If you're building for production, you usually want to start with workflow automation, then introduce agentic steps where human-written logic becomes too brittle or too expensive. i've been saying this for a while now and i keep seeing teams skip straight to fully autonomous and pay for it later.

Autonomy is a spectrum, not a switch

Not everything labeled an agent is actually autonomous. i think about autonomy as a spectrum.

At the low end you have autocomplete. Your phone keyboard, GitHub Copilot's inline suggestions. Zero autonomy. The system is just predicting the next token based on what you've typed.

Next up: copilots. ChatGPT, Claude in chat mode, Cursor. These can do multi-step reasoning but only when you tell them to. They wait for instructions, execute, and hand the result back. They don't initiate.

Then: task agents. Devin, Replit Agent, customer support bots. Given a clear task, they can break it into steps, use tools, and execute with minimal supervision. They operate within guardrails but make real decisions. And the latest one that has been going viral in my circles is OpenClaw, a personal AI assistant you can message.

At the high end: autonomous agents. Systems that operate continuously, set their own sub-goals, and handle unexpected situations. Very few of these work reliably today. Most demos in this space are.. optimistic.

Knowing where a product sits on this spectrum tells you a lot about how to evaluate it.

The autonomy spectrum

Less autonomyMore autonomy

Why Now?

i get asked this a lot. Agents as a concept have been around forever. So why did they suddenly become real in 2025-2026?

What changed is that all the ingredients got good enough at the same time.

Context windows exploded. Claude went from 8K to 1M tokens. GPT-5 hit 400K. This matters because agents need to hold entire codebases, conversation histories, and tool outputs in working memory.

Tool use got reliable. Function calling went from a flaky experiment to something you could build production systems on. Models got dramatically better at knowing when to use a tool and what arguments to pass.

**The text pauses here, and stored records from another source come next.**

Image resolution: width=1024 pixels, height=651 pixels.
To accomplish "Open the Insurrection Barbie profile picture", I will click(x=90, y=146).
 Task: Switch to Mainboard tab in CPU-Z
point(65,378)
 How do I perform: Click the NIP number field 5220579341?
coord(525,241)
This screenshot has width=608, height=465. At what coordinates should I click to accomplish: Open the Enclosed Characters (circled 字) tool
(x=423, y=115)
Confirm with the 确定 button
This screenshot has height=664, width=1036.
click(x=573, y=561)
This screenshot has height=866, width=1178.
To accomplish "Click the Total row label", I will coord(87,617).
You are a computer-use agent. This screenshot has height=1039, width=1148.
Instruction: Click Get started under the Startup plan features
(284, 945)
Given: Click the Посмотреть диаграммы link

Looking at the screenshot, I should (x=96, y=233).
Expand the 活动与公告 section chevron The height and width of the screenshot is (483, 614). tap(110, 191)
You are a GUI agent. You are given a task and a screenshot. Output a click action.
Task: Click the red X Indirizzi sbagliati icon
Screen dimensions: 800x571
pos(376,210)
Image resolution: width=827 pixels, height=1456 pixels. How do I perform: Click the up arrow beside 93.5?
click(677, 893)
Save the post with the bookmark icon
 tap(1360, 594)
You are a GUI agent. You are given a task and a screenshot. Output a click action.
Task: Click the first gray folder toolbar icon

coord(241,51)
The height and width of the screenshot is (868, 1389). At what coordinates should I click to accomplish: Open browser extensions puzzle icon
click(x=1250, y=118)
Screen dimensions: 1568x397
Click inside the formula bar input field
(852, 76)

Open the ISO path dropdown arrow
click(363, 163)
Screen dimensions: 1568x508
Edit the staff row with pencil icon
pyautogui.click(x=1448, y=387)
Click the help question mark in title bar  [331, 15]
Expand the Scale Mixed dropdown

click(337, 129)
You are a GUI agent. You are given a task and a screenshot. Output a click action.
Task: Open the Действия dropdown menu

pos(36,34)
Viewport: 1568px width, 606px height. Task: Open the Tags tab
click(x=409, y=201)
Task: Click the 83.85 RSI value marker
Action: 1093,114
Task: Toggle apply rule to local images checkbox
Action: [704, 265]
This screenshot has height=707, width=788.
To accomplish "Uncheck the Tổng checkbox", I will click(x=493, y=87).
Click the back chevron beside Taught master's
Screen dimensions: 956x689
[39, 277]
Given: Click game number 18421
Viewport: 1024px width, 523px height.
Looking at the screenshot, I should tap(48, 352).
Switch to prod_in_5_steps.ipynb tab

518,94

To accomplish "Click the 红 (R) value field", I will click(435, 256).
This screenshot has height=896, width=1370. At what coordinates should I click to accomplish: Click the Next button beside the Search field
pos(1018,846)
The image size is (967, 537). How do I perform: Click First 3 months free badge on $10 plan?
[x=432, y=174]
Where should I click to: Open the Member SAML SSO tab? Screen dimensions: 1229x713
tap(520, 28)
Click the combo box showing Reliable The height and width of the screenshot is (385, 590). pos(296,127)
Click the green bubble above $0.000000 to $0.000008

Reasoning models arrived. o1, o3, Claude's extended thinking. Models that can actually plan and reason through multi-step problems instead of just generating plausible-sounding text.

Cost collapsed. GPT-5 level capability went from $60/million tokens to under $1 for some models (especially the open source models from China). This made it economically viable to have agents that call the model hundreds of times per task.

Each of these alone wouldn't have been enough. Together, they created the conditions for agents to actually work.

Hype vs. Reality

Here's where i try to be honest about what's working and what isn't.

Working well right now:

Coding tasks with clear specifications (Cursor, Devin, Claude Code)
Customer support triage and response (Intercom, Sierra)
Research and synthesis (Perplexity, deep research tools)
Structured data extraction and processing
Simple multi-step workflows with well-defined APIs

Getting there but unreliable:

Complex multi-step reasoning across many tools
Anything requiring long-running sessions (hours, not minutes)
Tasks that need common sense about the physical world
Collaborative multi-agent systems

Still 1-2 years out:

Truly autonomous agents that run for days or weeks
Agents that reliably handle edge cases without human oversight
General-purpose agents that can do anything
Agents that learn and improve from their own experience in production

i'm maybe 70% confident in these timelines. The space moves fast, and i've been surprised before. But the pattern i see is: every six months, the working well list grows by 2-3 items, and the getting there list shifts down one notch.

The biggest gap right now is between demos and production. Almost anything can be demoed. Making it work 1000 times in a row without breaking? That's where most companies are stuck. More on this in chapter 4.